O número de visitas via tráfego direto também deve ser alto em casos de produtos online, em que as pessoas entram para fazer login e acessarem suas contas.

Como lidar com todas essas informações e interpretar seu tráfego adequadamente

Com tudo isso dito, ainda deve ficar a pergunta: e como avaliar e trabalhar adequadamente com tudo isso?

A primeira recomendação é tentar ao máximo tirar toda a sujeira do seu tráfego direto. Isso inclui duas ações principais:

  • Fazer uma checagem completa no site para identificar se o Google Analytics está instalado de forma correta em todas as páginas (essa ferramenta ajuda a fazer);
  • Sempre usar o URL Builder e os parâmetros adequados em campanhas que sua empresa fizer, principalmente em canais mais propícios a gerarem tráfego contabilizado como direto (mídias sociais, que muitas vezes são acessadas por aplicativos mobile, anúncios em aplicativos e campanhas de email – o RD Station já faz o código automaticamente quando você insere um link lá).

A segunda coisa é tentar entender melhor em que páginas as pessoas que chegaram via tráfego direto estão entrando.

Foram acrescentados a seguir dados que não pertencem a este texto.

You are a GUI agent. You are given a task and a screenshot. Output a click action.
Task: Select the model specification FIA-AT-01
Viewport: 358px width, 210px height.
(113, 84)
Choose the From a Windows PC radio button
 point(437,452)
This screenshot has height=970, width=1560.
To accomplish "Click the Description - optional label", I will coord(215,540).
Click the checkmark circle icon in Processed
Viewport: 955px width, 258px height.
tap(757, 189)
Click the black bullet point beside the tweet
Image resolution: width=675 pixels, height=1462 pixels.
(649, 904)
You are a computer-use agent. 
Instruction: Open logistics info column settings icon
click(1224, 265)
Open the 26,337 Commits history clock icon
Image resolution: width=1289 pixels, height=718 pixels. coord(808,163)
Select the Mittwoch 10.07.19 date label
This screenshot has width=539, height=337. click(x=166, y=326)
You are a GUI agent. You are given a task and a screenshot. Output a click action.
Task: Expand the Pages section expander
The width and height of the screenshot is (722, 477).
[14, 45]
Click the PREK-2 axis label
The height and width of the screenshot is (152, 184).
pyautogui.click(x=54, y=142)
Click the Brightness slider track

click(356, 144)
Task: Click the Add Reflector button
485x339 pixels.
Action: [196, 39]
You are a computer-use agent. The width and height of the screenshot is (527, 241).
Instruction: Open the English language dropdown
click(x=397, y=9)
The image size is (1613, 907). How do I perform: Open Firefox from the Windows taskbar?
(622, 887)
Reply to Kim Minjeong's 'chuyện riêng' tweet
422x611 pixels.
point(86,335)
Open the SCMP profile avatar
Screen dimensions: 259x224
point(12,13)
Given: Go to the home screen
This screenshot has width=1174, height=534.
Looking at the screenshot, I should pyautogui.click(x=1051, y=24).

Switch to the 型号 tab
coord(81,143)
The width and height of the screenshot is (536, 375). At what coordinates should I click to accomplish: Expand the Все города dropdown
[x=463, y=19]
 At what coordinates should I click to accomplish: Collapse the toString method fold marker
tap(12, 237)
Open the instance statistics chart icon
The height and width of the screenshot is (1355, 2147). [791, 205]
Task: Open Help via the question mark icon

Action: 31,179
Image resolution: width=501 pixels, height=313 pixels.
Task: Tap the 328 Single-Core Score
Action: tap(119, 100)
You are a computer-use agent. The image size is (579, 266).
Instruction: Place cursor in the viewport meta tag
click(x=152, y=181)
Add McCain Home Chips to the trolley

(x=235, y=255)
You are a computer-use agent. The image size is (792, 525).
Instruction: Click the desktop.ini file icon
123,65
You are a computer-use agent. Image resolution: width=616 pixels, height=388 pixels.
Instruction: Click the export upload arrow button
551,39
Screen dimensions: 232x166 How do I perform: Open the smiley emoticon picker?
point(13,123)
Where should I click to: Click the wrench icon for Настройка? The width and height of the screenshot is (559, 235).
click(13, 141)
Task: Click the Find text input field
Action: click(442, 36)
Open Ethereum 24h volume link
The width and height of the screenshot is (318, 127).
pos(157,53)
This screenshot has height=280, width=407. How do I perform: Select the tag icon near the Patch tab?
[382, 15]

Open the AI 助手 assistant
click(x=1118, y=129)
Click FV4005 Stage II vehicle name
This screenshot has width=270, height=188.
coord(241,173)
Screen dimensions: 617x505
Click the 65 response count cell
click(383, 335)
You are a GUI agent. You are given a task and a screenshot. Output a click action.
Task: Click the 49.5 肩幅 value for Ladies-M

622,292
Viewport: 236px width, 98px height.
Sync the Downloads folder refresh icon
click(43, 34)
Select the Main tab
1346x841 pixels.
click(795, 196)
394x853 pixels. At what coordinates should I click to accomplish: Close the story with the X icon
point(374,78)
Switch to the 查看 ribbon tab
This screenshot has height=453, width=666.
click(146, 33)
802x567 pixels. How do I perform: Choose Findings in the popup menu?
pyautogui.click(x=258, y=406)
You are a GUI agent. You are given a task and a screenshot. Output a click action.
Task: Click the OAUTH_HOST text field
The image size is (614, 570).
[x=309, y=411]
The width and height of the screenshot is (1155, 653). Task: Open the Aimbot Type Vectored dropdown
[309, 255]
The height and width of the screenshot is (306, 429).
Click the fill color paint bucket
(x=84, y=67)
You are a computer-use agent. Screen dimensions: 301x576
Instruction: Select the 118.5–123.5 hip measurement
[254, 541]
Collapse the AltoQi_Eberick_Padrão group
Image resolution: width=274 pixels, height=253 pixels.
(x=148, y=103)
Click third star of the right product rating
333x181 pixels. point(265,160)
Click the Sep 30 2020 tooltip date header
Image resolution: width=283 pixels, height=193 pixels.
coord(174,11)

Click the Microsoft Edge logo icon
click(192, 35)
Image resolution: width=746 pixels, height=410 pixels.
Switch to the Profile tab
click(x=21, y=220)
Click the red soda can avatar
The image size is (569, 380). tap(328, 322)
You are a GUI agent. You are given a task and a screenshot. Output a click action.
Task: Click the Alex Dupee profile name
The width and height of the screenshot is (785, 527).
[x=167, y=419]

Em geral, as pessoas entram na Home, no blog ou em algumas outras páginas principais que você pode ter. Separe esse segmento e interprete ele como o verdadeiro tráfego direto.

O resto provavelmente deve ser encarado como outra fonte que foi atribuída incorretamente. É muito improvável que os usuários efetivamente digitem uma URL longa como normalmente é um post específico do blog, por exemplo. Nesse caso é preciso avaliar de forma mais específica caso a caso para tentar entender qual é a fonte correta.

Nos casos de mídias sociais e busca orgânica, a tendência é que os erros de atribuição sejam só um percentual e a curva comparativa dos canais, como a que indicamos no Marketing BI logo acima, indiquem uma correlação.

Já em outros casos é preciso pensar se existem campanhas que levariam até a página e que eventualmente não estão com os parâmetros configurados corretamente.